*EXCERPTED PASSAGE*:
'''
K is a similarity matrix of dimension nxn and I is the unity matrix of dimension nxn. There is one fixed effect.

 

I don't know where to start. Can somebody give me some hints or links?

 

with kind regards,

Veronique

1 ACCEPTED SOLUTION

Accepted Solutions
Rick_SAS
SAS Super FREQ

When you are developing code, don't begin by using the full size problem (100 dimensions). Use a smaller example.

 

In your program:

1. You don't need NearestCorr (Higham's algorithm) because the AR1Corr function returns a positive definite kinship matrix.

2. I think your main problem is that you are assigning snp1 = snp2 = ... = snp5 = GT[,1].  If these are supposed to be covariates in the mixed model, they can't be equal or you have a singular design matrix. I think the ERROR is coming from this mistake. Also, shouldn't they be CLASS variables in PROC MIXED?

3. You are currently generating one random variate from MVN(0, varcov. I assume this should be 100 variates:
eps = RandNormal(100, zero, varCov).

 

View solution in original post

6 REPLIES 6
PaigeMiller
Diamond | Level 26

You don't say what distribution you want to simulate with. If you are talking about a multivariate normal distribution, you can generate random observations from a multivariate normal distribution with specified covariance matrix using PROC SIMNORMAL. https://blogs.sas.com/content/iml/2017/09/25/simulate-multivariate-normal-data-sas-simnormal.html

--
Paige Miller
Ksharp
Super User

@Rick_SAS  might give you a hand.

Rick wrote a blog about it before, although you need SAS/IML module .

Rick_SAS
SAS Super FREQ

See Section 8.3 of Simulating Data with SAS.

 

You might also want to look at Section 12.3, especially p 232-235, for applications to mixed models. There is an errata for p. 233. The math is correct but the CS and R subscripts are reversed. The term \sigma^2_R on the diagonal is the residual covariance. The off-diagonal terms, which should be labeled as \sigma^2_{CS},  is the common covariance.
'''
*EXERCISE TASK A*: Quote the rows from the first one up to and including the line containing "About Us (80, 852)".
The forum thread above has no connection to the rows below.

*DATA IN THIS EXERCISE*:
'''
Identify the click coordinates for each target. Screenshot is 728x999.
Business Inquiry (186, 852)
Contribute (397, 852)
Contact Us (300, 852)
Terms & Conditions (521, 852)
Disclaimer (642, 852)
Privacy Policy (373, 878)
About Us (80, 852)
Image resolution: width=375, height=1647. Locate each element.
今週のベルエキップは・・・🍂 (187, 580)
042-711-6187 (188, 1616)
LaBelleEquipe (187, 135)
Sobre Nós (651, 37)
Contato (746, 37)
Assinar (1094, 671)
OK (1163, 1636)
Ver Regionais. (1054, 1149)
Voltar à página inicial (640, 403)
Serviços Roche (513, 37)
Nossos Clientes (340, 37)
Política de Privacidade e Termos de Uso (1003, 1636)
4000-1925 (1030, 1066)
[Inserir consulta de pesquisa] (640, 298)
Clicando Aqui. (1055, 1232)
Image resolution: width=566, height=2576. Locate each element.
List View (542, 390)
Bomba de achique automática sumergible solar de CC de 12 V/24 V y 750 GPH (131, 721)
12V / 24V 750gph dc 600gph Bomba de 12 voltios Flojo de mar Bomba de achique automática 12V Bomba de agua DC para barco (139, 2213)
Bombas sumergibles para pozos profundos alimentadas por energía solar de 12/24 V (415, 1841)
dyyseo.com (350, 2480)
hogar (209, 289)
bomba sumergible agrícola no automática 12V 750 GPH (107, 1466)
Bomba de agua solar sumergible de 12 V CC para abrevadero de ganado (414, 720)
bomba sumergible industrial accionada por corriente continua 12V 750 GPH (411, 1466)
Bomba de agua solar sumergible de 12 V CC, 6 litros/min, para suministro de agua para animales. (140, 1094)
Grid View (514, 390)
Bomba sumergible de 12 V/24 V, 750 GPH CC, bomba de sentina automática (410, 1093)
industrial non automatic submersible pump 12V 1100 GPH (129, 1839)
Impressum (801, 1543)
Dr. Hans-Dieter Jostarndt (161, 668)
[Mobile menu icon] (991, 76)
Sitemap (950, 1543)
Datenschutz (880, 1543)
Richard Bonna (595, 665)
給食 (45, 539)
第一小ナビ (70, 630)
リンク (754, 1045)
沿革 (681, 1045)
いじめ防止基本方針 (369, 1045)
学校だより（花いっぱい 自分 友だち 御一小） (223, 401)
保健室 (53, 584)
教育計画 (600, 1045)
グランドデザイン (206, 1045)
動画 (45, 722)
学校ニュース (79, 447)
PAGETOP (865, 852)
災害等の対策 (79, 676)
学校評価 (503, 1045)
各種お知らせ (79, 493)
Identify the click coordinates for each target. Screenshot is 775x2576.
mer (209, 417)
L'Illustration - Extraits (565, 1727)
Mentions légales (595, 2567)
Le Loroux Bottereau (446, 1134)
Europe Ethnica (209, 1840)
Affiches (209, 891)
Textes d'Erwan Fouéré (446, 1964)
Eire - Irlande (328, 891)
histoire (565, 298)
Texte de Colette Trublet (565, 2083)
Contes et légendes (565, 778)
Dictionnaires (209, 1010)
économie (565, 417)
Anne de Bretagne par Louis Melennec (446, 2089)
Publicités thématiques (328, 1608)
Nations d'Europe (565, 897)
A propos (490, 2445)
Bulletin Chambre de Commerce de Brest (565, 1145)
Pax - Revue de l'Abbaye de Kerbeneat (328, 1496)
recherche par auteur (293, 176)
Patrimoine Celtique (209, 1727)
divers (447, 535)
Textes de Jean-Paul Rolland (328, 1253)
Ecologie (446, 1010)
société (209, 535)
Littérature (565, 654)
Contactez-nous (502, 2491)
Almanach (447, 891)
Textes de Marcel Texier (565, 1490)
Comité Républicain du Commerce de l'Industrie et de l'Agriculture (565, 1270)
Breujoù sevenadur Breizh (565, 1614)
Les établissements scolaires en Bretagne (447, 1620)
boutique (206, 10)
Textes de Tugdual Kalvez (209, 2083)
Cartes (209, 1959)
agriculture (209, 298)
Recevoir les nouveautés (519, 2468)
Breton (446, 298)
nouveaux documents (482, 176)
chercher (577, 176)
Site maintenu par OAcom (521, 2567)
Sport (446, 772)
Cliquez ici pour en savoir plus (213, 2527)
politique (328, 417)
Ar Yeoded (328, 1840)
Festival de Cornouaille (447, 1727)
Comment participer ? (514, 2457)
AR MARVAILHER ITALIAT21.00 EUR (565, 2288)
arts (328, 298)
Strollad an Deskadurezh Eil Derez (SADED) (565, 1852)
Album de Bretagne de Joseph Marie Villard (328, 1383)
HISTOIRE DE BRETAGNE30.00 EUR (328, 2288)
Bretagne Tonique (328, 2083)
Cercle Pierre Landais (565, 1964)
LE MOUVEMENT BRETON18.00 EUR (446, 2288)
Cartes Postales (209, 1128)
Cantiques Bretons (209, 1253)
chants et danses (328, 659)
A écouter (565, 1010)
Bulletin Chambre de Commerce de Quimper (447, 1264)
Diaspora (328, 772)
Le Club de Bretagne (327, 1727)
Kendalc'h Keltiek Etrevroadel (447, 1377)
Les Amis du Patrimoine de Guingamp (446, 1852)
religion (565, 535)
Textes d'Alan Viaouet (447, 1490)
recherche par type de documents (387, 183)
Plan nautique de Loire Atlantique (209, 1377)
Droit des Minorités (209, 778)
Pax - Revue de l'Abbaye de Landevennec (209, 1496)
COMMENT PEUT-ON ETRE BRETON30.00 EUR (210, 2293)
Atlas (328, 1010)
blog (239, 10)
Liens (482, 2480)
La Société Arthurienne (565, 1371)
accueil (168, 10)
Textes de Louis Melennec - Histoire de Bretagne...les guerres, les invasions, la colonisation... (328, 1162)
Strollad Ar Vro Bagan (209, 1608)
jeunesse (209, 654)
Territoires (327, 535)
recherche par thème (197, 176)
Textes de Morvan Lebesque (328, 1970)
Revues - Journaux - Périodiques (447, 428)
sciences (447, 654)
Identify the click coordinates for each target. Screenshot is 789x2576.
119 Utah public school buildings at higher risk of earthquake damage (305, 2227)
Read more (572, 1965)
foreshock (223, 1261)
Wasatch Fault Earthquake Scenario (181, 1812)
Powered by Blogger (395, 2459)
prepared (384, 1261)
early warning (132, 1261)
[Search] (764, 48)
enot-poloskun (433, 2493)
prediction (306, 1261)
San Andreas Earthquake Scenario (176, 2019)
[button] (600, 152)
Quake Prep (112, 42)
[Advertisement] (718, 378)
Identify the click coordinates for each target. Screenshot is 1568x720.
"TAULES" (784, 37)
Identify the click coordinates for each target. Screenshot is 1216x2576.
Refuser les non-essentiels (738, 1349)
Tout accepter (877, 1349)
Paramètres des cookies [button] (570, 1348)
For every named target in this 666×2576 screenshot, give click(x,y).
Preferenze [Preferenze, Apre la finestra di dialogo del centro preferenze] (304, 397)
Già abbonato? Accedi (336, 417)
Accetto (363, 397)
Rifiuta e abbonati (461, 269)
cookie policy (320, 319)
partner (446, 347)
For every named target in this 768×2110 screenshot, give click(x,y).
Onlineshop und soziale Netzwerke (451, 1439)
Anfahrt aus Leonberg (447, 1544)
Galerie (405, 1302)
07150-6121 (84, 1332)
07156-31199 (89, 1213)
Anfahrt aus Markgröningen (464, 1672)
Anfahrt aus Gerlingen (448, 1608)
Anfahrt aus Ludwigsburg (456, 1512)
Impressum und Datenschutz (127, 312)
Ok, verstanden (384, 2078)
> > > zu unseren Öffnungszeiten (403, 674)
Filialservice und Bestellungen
'''
*EXERCISE TASK B*: Print the passage of the SAS forum thread from "When you are" up to and including "RandNormal(100, zero, varCov).".

*RIGHT ANSWER A*:
Identify the click coordinates for each target. Screenshot is 728x999.
Business Inquiry (186, 852)
Contribute (397, 852)
Contact Us (300, 852)
Terms & Conditions (521, 852)
Disclaimer (642, 852)
Privacy Policy (373, 878)
About Us (80, 852)

*RIGHT ANSWER B*:
When you are developing code, don't begin by using the full size problem (100 dimensions). Use a smaller example.

 

In your program:

1. You don't need NearestCorr (Higham's algorithm) because the AR1Corr function returns a positive definite kinship matrix.

2. I think your main problem is that you are assigning snp1 = snp2 = ... = snp5 = GT[,1].  If these are supposed to be covariates in the mixed model, they can't be equal or you have a singular design matrix. I think the ERROR is coming from this mistake. Also, shouldn't they be CLASS variables in PROC MIXED?

3. You are currently generating one random variate from MVN(0, varcov. I assume this should be 100 variates:
eps = RandNormal(100, zero, varCov).